Оля, взрослая девушка, сказала со слезами:
– Спать бы лучше легли, папа. Каждое воскресенье одно и то же. Надоело уже.
– Это ты кому говоришь? Что за тон? А еще в гимназии училась…
– Училась, да по твоей милости не доучилась, – крикнула мать. – И Ваньку вон тоже не сегодня-завтра попросят.
– Ну-ну, ну-ну… Всегда во всем я виноват. Сама детей распустила, сама избаловала их. Ванька, ищи галстук!
– Сами ищите, если надрызгались, – отрезал Самохин. – Мне уроки учить пора.
– Как? Как? – заорал отец. – Ах ты, мерзавец! Где ремень? Я тебя выучу вежливости…
– Папа! Не надо! – заплакала маленькая Верунька.
– «Не надо»? А на отца орать надо? Эх, вы…
Перерыв все в комоде, отец продолжал искать галстук. Искал и мурлыкал под нос: «Выхожу один я на дорогу…»
– Чего ищете, когда он у вас на плече висит? Ослепли? – с досадой сказал Самохин. – Никогда дома тишины нет.
Отец снял с плеча галстук, повертел его в руках и ответил ворчливо:
– Шел бы в монастырь тишину искать. Покой ему надо… Я всю жизнь тишину искал… Нету никакой тишины и не бывает. Враки все это.
– Олька! – крикнула из кухни мать. – Опять проворонила! Опять молоко подгорело! Пропасти на вас нет.
– Да вы же сами у плиты стояли, – ответила Оля, – не придирайтесь, пожалуйста!
– Замолчи! Изверги… Извели вы меня совсем. Ванька, принеси щепок!
– Ну вас. Мне заниматься надо, – сказал Самохин. – Что, в самом деле, учиться не даете!
– Жрать, небось, будешь, а щепок принесть не можешь! Свинья, – отозвался из комнаты отец. – Тишину тебе, подлецу, надо. Подумаешь, какой князь сиятельный!
Самохин притворил дверь, сел за латинский и стал заниматься. Но сосредоточиться уже не мог. Из кухни то и дело доносились сердитые оклики матери, плач Веруньки, а из спальной – монотонное пение отца: Уж не жду от жизни ничего я… Самохин захлопнул книгу, буркнул:
– Черти! Житья нет, право…
Пошел на кухню.
– Мама!
– Тебя еще тут не хватает. Чего?
– Меня… из гимназии скоро исключат.
– Как?
– Исключат, говорю.
Мать поставила на скамью миску с голубцами, обтерла об фартук руки и растерянно посмотрела на сына.

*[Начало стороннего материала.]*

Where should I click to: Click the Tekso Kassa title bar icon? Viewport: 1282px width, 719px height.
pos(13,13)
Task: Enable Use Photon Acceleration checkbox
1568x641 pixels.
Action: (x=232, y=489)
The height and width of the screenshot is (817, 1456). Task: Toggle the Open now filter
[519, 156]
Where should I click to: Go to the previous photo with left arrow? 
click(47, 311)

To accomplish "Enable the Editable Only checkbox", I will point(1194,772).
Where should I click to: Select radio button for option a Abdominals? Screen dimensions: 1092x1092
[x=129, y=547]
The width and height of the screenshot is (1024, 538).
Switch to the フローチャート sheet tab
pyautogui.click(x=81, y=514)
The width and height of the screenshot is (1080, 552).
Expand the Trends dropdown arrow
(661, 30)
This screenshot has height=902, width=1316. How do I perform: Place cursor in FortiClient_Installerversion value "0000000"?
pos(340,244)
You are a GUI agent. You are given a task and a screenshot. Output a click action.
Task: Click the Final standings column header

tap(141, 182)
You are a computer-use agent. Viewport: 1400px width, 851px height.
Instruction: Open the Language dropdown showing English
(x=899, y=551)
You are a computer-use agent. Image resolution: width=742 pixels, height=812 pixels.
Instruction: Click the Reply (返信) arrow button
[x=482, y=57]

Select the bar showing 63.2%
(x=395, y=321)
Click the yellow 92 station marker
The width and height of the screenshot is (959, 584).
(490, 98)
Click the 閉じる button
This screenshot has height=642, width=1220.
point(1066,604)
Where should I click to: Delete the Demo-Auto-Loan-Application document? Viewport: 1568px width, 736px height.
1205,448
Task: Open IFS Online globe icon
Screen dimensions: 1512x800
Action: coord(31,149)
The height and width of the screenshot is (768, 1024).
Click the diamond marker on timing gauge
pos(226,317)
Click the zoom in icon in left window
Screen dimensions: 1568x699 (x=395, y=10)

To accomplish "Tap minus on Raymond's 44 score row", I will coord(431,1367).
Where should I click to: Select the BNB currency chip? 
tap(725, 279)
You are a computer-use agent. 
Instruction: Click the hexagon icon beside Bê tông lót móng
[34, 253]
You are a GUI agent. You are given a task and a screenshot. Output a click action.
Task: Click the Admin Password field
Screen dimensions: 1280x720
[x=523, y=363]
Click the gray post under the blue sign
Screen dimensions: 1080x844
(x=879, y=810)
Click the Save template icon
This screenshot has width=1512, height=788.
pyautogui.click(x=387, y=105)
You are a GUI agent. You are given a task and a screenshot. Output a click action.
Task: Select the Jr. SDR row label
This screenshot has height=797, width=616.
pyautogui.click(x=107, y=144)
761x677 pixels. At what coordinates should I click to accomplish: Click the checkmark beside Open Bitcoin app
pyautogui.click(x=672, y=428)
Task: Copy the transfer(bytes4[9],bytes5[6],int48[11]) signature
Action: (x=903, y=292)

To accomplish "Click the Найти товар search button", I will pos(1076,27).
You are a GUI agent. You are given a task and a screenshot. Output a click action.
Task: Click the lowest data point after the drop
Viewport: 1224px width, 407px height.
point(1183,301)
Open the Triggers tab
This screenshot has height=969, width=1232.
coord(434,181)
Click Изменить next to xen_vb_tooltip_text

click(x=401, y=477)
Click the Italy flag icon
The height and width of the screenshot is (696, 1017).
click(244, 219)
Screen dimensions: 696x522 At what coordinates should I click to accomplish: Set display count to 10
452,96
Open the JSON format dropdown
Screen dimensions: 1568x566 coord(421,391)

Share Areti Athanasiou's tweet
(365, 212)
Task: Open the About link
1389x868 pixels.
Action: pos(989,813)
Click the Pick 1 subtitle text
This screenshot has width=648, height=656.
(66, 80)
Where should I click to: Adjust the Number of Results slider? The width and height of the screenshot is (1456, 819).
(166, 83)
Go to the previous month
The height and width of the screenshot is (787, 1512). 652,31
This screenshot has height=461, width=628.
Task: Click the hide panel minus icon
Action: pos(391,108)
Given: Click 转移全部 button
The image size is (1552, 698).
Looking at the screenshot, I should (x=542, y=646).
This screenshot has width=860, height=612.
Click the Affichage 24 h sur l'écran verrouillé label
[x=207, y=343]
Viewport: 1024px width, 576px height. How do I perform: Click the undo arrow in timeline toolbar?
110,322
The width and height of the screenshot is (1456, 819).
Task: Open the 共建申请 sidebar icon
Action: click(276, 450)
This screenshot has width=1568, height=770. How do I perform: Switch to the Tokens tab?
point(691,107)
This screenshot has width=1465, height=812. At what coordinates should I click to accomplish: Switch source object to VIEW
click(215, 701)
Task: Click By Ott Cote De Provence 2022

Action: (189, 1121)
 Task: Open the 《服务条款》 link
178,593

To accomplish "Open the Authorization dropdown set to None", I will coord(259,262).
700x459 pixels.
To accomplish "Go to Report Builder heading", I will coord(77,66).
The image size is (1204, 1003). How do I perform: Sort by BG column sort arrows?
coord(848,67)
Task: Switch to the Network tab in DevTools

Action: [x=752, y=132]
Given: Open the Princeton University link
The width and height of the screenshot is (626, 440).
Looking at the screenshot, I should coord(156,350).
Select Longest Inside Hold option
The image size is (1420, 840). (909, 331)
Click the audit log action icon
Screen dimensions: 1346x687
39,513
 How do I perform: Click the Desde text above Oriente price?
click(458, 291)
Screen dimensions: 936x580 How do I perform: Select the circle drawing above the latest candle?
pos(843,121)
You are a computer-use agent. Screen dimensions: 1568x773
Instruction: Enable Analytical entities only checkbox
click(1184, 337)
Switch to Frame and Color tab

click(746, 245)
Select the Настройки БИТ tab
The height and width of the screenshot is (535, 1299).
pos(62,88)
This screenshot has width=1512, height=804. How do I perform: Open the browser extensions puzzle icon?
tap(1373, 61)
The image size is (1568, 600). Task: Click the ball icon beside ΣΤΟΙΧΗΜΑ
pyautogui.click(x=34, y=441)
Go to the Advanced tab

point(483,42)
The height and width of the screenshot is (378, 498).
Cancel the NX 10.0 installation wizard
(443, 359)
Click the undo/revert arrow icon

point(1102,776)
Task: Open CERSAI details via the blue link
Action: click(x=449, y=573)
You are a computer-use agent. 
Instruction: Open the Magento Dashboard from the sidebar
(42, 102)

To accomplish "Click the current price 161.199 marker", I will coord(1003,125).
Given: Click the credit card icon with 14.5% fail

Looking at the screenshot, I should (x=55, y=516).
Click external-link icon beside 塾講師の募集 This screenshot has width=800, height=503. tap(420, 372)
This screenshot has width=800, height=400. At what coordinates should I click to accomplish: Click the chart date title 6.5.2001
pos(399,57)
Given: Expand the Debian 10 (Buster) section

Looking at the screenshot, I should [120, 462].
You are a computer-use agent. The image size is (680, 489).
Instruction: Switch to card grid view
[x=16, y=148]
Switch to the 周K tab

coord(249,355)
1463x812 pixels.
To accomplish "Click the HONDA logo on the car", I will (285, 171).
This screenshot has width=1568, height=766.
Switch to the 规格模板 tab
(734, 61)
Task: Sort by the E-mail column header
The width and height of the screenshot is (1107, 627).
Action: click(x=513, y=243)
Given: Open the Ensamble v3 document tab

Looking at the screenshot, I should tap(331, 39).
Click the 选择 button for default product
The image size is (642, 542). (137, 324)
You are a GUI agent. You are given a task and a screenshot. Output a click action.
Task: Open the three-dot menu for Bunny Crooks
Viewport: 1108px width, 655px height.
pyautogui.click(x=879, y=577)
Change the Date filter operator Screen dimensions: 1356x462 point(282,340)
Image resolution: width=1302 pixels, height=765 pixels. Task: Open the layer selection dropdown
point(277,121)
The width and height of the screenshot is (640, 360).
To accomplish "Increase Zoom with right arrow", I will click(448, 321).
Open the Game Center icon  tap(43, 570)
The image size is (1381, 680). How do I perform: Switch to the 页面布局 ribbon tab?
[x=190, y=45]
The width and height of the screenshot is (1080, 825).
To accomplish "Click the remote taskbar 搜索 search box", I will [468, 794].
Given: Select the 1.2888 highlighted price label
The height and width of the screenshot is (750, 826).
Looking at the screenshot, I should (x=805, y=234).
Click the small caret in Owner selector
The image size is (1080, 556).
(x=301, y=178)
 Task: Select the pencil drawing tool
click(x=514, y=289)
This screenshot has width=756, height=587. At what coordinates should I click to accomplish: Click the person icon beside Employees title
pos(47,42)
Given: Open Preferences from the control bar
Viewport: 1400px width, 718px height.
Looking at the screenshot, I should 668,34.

– Федя! Федор! Иди сюда! – тревожно позвала она.
Вошел отец. Мать сказала:
– Вот, любуйся.
– Что еще? Опять какое-нибудь безобразие?
– Исключают… – заплакала мать.
Отец высоко поднял брови:
– Так… Достукался, паршивец…
И вдруг зловеще:
– Иди сюда.
– Не пойду, – сказал Самохин, – еще не исключили… Я только маму предупредил, что исключить могут.
– За что?
– За отметки…
– «За отметки»! – передразнил отец. – Лодырь! Лентяй! Сапоги сниму. Выпорю, как Сидорову козу. Заставлю учиться. Иди сюда.
– Не пойду.
Отец схватил кухонное полотенце и скрутил его жгутом:
– Не пойдешь?
Но Самохин шмыгнул в дверь и выбежал вон из кухни.
– Вос-пи-та-ла! – зло проворчал отец.
– Вос-пи-тал! – тем же тоном ответила мать. – Иди, целуйся теперь с ним.
Стояли друг против друга, полны упрека.
– Эх! – сказал отец. – Покоя нет с вами.
Мать отвернулась, вытирая глаза фартуком.